How is it possible to understand issues and situations much larger than yourself, to get to the root, to know where to dig in?

How do you know your motivations are right?

How do you find ways to use the gifts you have to benefit others?

What do you do?

What do I do?

Friday, October 22, 2010


"For just as the sufferings of Christ flow over into our lives, so also through Christ our comfort overflows."

2 Corinthians 1:5


I read this yesterday morning. Yesterday afternoon, I found out a good friend of mine had lost a younger sibling, the second this year.

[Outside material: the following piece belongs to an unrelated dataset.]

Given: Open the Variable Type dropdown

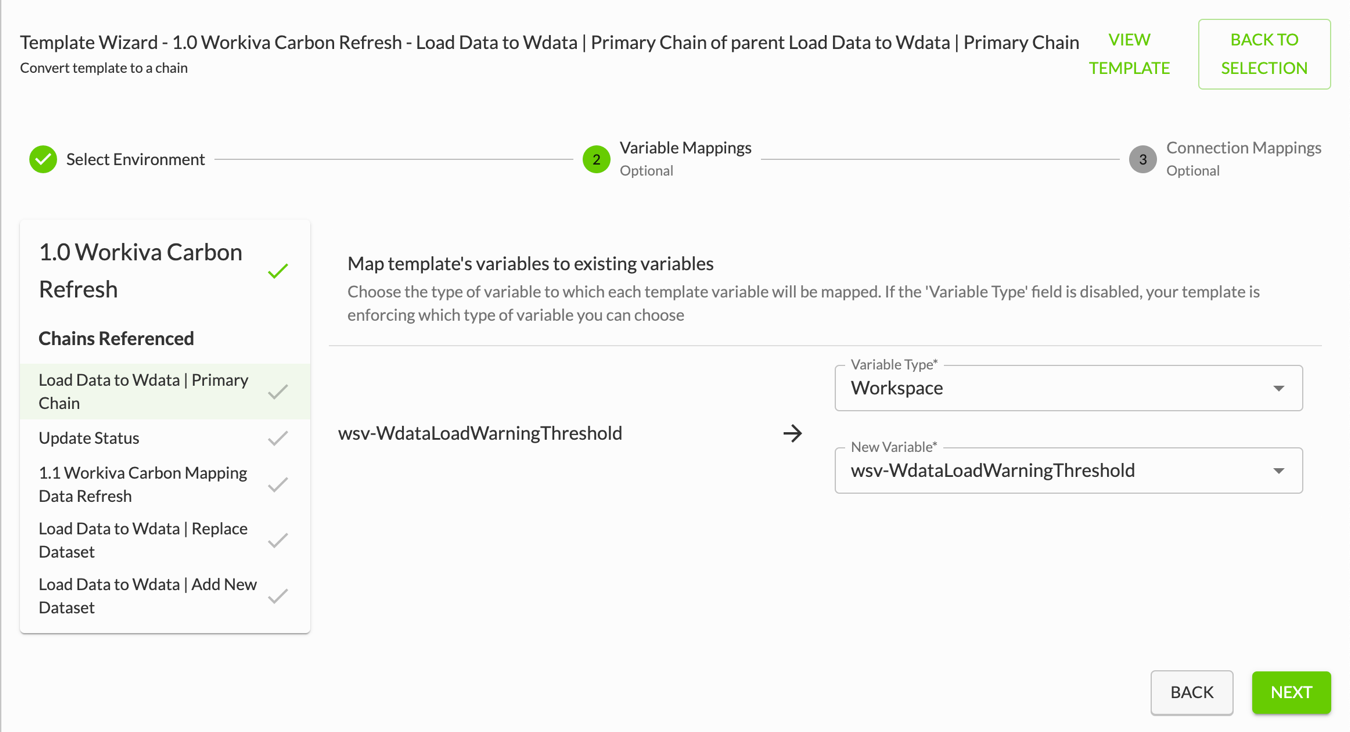Looking at the screenshot, I should tap(1068, 388).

And I wondered about sin and the brokenness that exists in the world. So often, I think that Jesus doesn't understand my problems. That because he was God, he was somehow not really able to experience the worst parts of being a not-God person. But if on the cross, he did not just step in as a replacement for sin but actually became the sin so that sin would be destroyed, I reckon he knows a lot more than I give him credit for. For in becoming sin, he actually took on the weight of every measure of suffering that was, is, and will be. Essentially, he felt an eternity's worth of pain, including yours and mine. And I don't mean he just got "punished" for it but that he actually felt it.

Paul says here that those sufferings will "flow into our lives," and I take that to mean that we should expect such things. A faith that banks upon a smooth life is one with a paper mache foundation. I don't know what to say to my friend Parks as he copes with the loss of his brother; there are no words that can bring him back. I'd just end up sounding like one of Job's friends anyway. How can I even begin to know what they're going through?

So instead of giving them some trite devotional, I'll just continue to hope and pray that just as the Carpenter family has had an extreme measure of suffering flow into their lives this year, they will also see his comfort flow into their lives, too.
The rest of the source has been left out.